▸ PASSAGE TO READ:
^^^^^^^^^^^^^^^^
S is for Satisfaction. Mick Jagger can't get none. I once convinced a guy that it was a federal law that you had to play that song in every movie about the Viet Nam war. Sometimes I use my Jedi BSing powers for my own amusement instead of for the good of all mankind.
S is for Soviet. The Soviet Union was THE enemy when I was a kid. Every American kid in my generation (and for the previous generation) just knew those bastards wanted to invade us to take over and destroy our way of life, or, failing that, simply blast us off the map with a metric ass-load of nuclear weapons. Plus they were the puppet masters for a whole bunch of other commie countries, like the entire Warsaw Pact and the Red Chinese, Cubans and Viet Nam. As it turns out the Soviet threat was greatly overstated, but it made for some good gaming. So many world war 3 wargames I played. Twilight 2000 remains a sentimental favorite RPG of mine to this day.
^^^^^^^^^^^^^^^^
▸ DATA SECTION:

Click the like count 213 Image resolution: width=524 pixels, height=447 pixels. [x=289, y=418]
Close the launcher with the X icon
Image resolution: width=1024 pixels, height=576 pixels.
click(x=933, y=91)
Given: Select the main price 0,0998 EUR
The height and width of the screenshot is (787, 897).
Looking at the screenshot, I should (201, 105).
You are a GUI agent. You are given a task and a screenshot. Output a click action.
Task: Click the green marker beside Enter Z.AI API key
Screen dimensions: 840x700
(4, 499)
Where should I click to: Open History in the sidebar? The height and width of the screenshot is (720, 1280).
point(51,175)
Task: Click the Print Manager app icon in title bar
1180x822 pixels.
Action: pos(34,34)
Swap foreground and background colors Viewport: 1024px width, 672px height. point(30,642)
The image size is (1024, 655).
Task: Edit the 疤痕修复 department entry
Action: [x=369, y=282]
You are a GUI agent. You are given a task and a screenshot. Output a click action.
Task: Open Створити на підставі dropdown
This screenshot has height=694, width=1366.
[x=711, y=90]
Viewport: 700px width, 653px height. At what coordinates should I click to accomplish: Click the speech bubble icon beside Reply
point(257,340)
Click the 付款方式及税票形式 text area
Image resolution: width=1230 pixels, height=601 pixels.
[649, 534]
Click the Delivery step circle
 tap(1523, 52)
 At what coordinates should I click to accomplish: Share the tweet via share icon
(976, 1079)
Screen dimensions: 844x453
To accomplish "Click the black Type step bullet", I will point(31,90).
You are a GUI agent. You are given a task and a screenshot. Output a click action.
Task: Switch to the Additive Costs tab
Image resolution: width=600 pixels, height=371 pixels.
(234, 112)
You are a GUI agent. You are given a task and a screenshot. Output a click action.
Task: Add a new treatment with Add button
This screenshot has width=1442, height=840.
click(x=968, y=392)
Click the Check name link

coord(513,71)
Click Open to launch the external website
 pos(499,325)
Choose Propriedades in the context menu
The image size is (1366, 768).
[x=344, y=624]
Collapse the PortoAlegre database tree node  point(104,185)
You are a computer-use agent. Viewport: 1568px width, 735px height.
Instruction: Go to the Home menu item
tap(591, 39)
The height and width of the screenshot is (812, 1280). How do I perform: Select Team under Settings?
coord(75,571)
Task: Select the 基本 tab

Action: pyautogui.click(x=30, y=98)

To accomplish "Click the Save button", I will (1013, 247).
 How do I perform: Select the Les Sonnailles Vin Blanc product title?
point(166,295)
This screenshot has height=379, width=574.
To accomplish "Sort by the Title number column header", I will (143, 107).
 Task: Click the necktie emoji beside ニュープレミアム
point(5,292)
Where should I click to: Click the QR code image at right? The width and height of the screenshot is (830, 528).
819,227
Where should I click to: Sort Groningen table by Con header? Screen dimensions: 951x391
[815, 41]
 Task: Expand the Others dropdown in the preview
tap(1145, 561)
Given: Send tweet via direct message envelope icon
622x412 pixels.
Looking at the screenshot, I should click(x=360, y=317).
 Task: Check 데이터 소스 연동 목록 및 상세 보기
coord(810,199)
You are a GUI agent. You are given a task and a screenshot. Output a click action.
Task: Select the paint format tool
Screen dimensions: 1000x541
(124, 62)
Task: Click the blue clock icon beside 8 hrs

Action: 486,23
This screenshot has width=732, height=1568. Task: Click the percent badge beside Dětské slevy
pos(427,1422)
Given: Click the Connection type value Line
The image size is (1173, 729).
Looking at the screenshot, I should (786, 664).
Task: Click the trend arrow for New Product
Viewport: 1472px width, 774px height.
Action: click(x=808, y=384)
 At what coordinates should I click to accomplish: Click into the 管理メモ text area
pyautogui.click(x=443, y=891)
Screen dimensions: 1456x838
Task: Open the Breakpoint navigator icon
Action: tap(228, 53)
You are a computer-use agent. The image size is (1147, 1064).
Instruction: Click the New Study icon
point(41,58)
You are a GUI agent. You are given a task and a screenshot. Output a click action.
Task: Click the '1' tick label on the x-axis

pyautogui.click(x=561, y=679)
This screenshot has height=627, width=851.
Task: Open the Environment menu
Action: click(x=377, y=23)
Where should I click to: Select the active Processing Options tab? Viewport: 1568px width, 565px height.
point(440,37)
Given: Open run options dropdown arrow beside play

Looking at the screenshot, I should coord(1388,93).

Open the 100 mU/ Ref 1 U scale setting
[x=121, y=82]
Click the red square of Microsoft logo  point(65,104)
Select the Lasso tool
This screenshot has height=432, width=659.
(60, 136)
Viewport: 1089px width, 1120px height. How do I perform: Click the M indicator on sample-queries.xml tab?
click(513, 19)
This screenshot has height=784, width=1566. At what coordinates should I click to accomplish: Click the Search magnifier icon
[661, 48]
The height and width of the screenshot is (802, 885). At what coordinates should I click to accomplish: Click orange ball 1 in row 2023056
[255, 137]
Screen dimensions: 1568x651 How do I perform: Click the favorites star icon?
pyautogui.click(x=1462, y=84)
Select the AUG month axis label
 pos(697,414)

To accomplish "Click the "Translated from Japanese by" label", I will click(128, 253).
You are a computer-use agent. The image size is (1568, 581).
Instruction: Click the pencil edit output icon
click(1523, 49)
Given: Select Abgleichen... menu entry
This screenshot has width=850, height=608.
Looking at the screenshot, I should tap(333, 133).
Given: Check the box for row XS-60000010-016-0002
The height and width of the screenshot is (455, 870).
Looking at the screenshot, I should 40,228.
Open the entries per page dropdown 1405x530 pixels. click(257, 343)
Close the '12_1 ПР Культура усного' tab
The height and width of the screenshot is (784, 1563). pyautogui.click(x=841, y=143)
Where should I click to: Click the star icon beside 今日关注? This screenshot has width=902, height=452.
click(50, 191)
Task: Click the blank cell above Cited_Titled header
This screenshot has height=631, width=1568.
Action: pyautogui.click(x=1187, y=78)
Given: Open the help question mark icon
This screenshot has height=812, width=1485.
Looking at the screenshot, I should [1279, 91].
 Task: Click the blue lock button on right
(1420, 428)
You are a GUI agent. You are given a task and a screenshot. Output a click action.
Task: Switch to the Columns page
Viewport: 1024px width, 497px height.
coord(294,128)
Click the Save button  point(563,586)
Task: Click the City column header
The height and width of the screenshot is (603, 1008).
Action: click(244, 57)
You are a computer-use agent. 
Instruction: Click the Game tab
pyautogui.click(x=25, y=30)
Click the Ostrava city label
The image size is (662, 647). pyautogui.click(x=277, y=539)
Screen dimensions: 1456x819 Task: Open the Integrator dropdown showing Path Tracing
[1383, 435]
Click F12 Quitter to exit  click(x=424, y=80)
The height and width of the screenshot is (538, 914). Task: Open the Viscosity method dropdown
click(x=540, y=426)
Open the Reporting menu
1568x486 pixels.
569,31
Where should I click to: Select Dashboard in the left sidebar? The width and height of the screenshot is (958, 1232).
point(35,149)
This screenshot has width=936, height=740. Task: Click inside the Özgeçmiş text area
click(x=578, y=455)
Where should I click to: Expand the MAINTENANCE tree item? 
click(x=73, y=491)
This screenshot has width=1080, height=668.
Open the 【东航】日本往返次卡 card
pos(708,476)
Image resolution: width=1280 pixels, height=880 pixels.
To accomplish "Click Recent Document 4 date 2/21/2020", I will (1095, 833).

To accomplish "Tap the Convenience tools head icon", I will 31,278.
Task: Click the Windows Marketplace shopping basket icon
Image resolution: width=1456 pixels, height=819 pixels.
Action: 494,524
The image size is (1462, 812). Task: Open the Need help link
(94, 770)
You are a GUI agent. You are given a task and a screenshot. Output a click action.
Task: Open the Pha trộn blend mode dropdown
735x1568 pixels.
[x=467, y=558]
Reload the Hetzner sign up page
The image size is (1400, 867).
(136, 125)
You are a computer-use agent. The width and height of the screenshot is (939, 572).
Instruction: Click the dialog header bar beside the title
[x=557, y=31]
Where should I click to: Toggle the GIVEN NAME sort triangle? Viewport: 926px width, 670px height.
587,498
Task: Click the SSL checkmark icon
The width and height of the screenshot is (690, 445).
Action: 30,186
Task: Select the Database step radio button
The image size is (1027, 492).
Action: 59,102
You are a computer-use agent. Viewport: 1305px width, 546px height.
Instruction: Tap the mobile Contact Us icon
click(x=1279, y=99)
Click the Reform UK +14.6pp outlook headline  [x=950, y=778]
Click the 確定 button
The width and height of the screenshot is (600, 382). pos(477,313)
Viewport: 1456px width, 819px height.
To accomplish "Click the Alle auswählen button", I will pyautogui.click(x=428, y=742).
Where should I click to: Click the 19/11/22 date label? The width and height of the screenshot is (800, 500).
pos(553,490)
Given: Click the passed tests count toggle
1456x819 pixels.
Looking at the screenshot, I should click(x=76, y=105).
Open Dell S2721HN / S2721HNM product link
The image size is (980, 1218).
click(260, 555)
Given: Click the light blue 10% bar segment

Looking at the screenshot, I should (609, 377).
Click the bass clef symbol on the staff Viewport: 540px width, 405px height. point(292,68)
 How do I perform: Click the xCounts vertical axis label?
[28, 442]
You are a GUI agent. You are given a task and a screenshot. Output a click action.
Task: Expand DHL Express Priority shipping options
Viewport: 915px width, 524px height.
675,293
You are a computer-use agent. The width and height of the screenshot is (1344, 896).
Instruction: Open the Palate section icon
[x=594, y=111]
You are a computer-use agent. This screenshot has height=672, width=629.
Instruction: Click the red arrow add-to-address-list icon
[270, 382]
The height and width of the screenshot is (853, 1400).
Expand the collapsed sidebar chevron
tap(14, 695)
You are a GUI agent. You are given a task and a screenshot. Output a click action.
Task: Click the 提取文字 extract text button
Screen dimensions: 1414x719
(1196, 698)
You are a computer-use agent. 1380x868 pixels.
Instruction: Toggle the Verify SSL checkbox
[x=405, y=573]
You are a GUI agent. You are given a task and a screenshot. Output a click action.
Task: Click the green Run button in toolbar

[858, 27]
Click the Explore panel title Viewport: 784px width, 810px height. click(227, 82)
^^^^^^^^^^^^^^^^
▸ AIM 1:
In the S entries, which role-playing game does the writer still call a sentimental favorite?
▸ AIM 2:
From the S entries, set down the passage that begins with the words "S is for Soviet." and stops after "to this day.".
▸ AIM 3:
Summarize the S entries in two sentences.

▸ TASK ANSWER 1:
Twilight 2000

▸ TASK ANSWER 2:
S is for Soviet. The Soviet Union was THE enemy when I was a kid. Every American kid in my generation (and for the previous generation) just knew those bastards wanted to invade us to take over and destroy our way of life, or, failing that, simply blast us off the map with a metric ass-load of nuclear weapons. Plus they were the puppet masters for a whole bunch of other commie countries, like the entire Warsaw Pact and the Red Chinese, Cubans and Viet Nam. As it turns out the Soviet threat was greatly overstated, but it made for some good gaming. So many world war 3 wargames I played. Twilight 2000 remains a sentimental favorite RPG of mine to this day.

▸ TASK ANSWER 3:
Under Satisfaction, the writer notes that Mick Jagger can't get none and recalls convincing a guy, for the writer's own amusement, that federal law required the song in every movie about the Viet Nam war. Under Soviet, the writer describes the Soviet Union as THE enemy of their childhood, a threat later found to be greatly overstated but one that made for many World War 3 wargames and the favorite RPG Twilight 2000.